For those of you that don't know about Tarot cards, they're considered the ancestors of our current deck of cards. Tarot decks are split into two divisions: Major Arcana and Minor Arcana. The Major Arcana consists of Fool, Magician, High Priestess, Empress, Emperor, Hierophant, Lovers, Chariot, Justice, Hermit, Wheel Of Fortune (hopefully no relation to the TV show), Strength, Hanged Man, Death, Temperance, Devil, Tower, Star, Moon, Sun, Judgment, and World. The Minor Arcana is divided into four suites. Each suite is split up into King, Queen, Knight, and Page, then 10 through 2, and finally the Ace (as you can see, this is where the similarities to our current deck comes in). The four suites are Staffs, Swords, Coins and Cups. To go into detail about what each card means would require a small book (which is exactly what the Taboo instruction book is), and I really don't think I have enough space to go into detail.

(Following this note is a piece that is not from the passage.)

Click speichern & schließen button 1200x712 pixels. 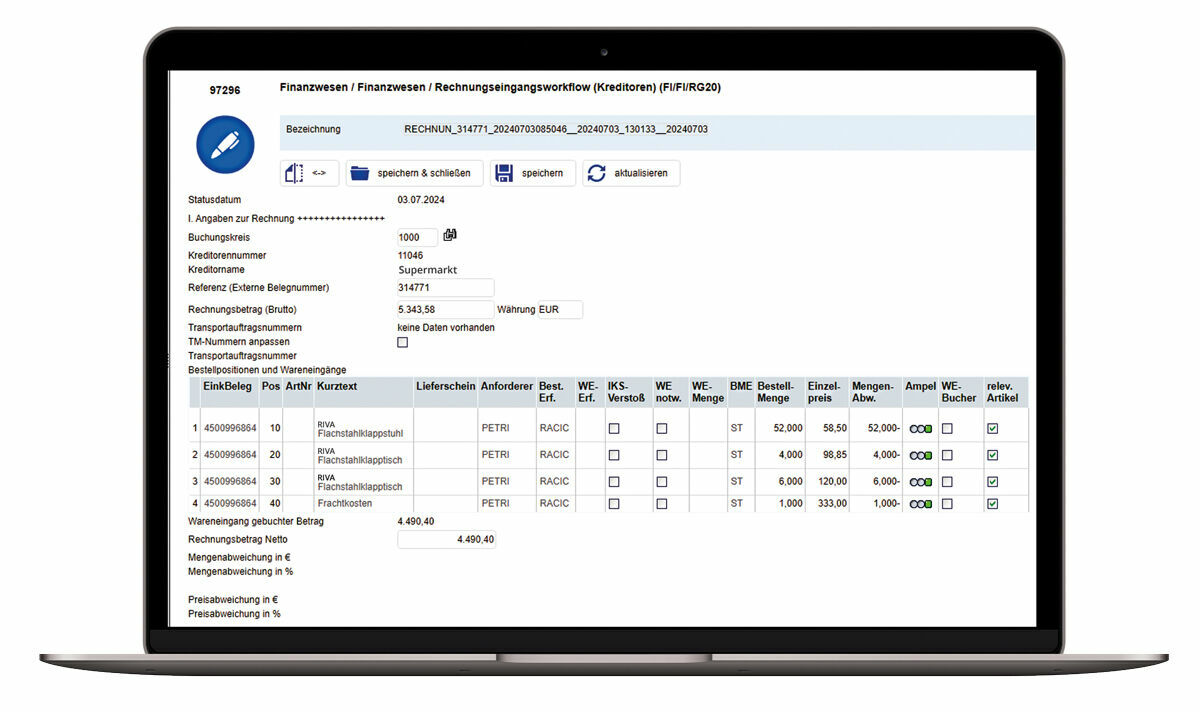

Playing Taboo is simple enough. Enter you first name, birthdate and sex, then enter a yes or no question. From there, sit back and watch the game shuffle, deal and read the cards to you. After the cards have all been read, you get your fortune numbers and the game is over. Simple, huh?>[? The people who created Taboo obviously took their work very seriously. Here's the opening prologue to the instruction book:
"IMPORTANT NOTICE. TABOO IS NOT INTENDED FOR CHILDREN UNDER THE AGE OF 14 YEARS, AND THEN MAY ONLY BE USED IF PARENTAL GUIDANCE AND ADVICE IS FREELY AVAILABLE AT ALL TIMES DURING THE PRODUCT USE. TABOO IS OFFERED FOR CURIOSITY VALUE ONLY, NO MYSTICAL OR MAGICAL CLAIMS ARE GUARANTEED OR INFERRED. ALL POSSIBLE CARE HAS BEEN TAKEN TO ENSURE THAT TABOO INCORPORATES ALL OF THE ANCIENT MAGICAL SYMBOLIC REFERENCES AND TRADITIONS ASSOCIATED WITH THIS TYPE OF PRODUCT AND FOLLOWS THE AUTHENTIC TECHNIQUE TO OUR OWN KNOWLEDGE AND EXPERIENCE OF THE METHOD OF DIVINATION OF THE KINGS. NO RESPONSIBILITY IS ACCEPTED IN ANY FORM WHATSOEVER RELATING TO TABOO AND ANY SUCH EFFECTS INFLUENCES OR MIRACLES INCURRED INFERRED DIVULGED RESULTING OR DIRECTLY CONNECTED WITH TABOO WHATSOEVER. FOR ENTERTAINMENT ONLY. USE TABOO AT YOUR OWN RISK. TABOO SHOULD NOT BE PURCHASED BY MINORS UNDER THE AGE OF 14 YEARS OF AGE
(no, that is NOT a typo!)."

Okay. Well, I've already thought of my first question for Taboo: Are the people that came up with Taboo still employed by Rare?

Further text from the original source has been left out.